Following the Group of 20 summit, the Government of China is intending to focus on climate change cooperation with United States at the meeting with the United States leader.
Beijing and Washington are looking to announce their ratification of the Paris climate change accord the day before the bilateral meeting, a diplomatic insider said. Such a step by the world’s two largest greenhouse-gas emitters would mark significant progress toward the goal of having the agreement take effect this year. U.S. President Barack Obama and Chinese counterpart Xi Jinping will likely use the summit as a platform to urge other signatories to follow suit.
In China, which had aimed to get the Paris accord ratified before the G-20 summit starting Sunday to begin with, the agreement is now before the Standing Committee of the National People’s Congress. Beijing plans to stress the importance of U.S.-China cooperation in its appeal to the international community.
This topic is also important for Obama, who reached a climate change deal with Xi at an Asia-Pacific Economic Cooperation forum in 2014. He likely hopes to make headway on the issue at his final G-20 summit before his term ends in January.
Climate change is the last hope for collaboration between the U.S. and China, a diplomatic source in Beijing said. The two sides are unlikely to agree on much else.
China has hardened its stance against a missile defense system that the U.S. plans to install in South Korea to protect the country from the threat posed by North Korea. Beijing is expected to use the summit to push for Washington to retract its agreement with Seoul. Though both support denuclearization of the Korean Peninsula, agreeing on what to do about it is a trickier matter.

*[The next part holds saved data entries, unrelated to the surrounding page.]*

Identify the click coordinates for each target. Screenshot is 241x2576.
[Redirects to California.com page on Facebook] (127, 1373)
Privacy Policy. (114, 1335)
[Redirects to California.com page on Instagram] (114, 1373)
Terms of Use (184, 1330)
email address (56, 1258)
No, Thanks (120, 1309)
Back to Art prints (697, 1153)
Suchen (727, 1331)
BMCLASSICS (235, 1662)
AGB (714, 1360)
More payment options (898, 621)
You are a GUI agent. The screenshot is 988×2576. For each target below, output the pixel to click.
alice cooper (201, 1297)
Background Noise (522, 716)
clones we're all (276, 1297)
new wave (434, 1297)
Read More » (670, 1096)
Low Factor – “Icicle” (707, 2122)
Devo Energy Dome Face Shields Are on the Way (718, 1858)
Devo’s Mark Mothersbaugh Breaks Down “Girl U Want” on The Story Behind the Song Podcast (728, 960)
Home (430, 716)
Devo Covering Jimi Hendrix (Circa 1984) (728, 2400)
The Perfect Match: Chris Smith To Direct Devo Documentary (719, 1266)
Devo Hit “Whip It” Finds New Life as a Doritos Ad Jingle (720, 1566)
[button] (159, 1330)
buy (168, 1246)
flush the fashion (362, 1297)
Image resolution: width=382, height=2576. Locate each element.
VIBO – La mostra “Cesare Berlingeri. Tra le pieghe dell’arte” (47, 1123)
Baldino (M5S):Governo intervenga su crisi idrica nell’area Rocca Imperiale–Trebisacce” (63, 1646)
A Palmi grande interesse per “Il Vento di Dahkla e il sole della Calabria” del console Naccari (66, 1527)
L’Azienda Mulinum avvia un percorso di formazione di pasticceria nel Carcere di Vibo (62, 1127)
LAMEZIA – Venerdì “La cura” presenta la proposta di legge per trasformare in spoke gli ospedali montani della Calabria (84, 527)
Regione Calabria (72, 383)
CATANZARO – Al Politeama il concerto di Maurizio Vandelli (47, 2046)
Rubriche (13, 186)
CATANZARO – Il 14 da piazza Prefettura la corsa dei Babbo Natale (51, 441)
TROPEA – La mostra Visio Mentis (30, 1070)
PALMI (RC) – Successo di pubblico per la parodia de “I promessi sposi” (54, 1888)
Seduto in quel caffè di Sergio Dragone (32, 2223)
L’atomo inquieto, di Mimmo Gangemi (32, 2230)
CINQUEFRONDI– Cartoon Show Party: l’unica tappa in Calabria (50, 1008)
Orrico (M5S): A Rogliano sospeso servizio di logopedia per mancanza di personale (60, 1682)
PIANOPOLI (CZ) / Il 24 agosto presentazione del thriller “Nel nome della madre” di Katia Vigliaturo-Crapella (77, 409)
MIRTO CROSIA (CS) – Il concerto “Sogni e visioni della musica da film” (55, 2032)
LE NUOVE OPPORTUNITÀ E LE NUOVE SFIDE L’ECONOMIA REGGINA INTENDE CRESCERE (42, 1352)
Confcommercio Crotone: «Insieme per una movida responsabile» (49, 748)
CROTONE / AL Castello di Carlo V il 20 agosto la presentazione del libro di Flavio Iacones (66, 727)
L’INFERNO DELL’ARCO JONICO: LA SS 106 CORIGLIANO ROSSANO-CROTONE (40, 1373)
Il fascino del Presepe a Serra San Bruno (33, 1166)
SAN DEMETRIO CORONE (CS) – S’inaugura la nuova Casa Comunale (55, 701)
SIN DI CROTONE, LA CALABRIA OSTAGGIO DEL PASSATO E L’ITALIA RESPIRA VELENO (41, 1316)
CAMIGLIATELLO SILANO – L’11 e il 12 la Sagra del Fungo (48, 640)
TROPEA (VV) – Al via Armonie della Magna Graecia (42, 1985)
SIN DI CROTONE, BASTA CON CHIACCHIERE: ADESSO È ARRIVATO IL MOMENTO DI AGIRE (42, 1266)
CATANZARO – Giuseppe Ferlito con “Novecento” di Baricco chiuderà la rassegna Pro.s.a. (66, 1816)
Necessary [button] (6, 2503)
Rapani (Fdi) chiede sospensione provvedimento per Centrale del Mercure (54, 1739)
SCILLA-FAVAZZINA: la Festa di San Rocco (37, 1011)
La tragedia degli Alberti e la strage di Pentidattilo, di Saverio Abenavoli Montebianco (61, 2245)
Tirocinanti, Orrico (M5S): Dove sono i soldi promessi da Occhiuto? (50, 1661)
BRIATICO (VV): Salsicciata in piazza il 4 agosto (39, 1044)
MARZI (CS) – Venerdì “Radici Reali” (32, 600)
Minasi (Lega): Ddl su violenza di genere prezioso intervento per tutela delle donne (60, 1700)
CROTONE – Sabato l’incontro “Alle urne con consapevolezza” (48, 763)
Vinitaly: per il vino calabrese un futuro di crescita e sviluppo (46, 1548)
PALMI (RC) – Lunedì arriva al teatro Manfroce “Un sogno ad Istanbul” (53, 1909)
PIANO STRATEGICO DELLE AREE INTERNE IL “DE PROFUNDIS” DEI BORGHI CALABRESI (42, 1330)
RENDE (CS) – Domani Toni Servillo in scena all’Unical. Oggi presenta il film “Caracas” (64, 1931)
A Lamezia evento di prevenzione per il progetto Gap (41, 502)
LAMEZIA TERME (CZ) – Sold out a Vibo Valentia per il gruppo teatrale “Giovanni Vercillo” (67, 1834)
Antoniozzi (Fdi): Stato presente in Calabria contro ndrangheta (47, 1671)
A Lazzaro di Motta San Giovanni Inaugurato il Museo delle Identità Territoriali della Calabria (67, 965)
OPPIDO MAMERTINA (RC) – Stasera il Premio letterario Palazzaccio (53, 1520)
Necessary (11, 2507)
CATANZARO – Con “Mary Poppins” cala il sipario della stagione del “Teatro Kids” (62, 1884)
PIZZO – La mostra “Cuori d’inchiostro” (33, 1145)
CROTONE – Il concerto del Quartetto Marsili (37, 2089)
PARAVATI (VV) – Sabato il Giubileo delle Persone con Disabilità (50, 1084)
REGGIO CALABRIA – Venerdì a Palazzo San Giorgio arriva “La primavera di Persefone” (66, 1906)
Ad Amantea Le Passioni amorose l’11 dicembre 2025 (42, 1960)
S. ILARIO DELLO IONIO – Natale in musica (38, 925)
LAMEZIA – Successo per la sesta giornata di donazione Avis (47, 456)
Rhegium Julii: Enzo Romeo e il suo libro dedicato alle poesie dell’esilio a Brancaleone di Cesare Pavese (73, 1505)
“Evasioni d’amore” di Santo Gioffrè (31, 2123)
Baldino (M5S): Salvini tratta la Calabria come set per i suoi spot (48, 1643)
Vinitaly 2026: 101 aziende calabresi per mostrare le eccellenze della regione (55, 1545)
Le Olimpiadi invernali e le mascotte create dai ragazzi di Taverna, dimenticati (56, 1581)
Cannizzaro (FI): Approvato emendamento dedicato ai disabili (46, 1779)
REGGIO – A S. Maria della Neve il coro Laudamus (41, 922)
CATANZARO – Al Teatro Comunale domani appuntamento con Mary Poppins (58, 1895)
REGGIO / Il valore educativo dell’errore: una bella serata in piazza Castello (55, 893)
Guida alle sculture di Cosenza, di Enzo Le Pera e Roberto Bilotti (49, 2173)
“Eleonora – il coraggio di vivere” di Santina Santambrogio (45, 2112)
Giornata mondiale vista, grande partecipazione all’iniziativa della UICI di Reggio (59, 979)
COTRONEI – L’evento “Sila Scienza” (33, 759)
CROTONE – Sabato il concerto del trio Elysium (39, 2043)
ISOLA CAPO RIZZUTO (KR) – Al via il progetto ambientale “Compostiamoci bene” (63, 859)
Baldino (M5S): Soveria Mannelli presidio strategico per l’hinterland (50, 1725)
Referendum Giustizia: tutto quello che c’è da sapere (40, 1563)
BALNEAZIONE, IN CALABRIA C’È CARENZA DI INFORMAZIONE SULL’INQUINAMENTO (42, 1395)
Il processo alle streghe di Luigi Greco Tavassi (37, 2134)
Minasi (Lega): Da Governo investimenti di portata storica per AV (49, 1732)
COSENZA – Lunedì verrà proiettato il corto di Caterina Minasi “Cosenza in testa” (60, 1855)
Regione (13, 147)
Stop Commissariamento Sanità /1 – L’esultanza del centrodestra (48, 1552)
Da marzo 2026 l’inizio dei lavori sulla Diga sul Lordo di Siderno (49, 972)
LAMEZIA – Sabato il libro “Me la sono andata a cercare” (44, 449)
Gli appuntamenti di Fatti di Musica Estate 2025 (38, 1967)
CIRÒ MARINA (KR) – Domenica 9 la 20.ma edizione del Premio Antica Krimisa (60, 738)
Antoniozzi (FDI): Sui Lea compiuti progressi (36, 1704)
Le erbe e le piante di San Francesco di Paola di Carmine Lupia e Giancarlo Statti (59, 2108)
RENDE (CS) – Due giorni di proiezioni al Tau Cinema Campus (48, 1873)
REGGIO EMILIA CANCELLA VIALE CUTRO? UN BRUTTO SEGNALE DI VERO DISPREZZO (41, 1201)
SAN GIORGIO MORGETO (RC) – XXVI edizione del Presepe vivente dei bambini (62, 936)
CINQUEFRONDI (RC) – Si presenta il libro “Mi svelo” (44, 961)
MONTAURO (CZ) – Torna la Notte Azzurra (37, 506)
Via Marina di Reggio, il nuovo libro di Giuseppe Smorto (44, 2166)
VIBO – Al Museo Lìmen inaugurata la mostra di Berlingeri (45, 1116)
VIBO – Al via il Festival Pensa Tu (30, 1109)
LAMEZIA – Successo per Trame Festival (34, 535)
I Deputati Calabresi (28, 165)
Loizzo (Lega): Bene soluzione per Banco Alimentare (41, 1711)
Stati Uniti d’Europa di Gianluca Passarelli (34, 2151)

And tensions are running high over Beijing’s maritime advances. Next month’s summit will be the first since an international arbitration tribunal denied Chinese claims in the South China Sea. Obama intends to call on Beijing to abide by the ruling and refrain from further militarization of the region. He is also expected to express concern about incursions by Chinese government vessels near the Japan-administered Senkaku Islands, which are claimed by China as the Diaoyu.
But Beijing has shown no signs of interest in compromise. With the Communist Party preparing to select new leadership at the party congress to be held in fall 2017, Xi will likely keep up his hawkish foreign policy stance to ensure he retains his grip on power after the reshuffle.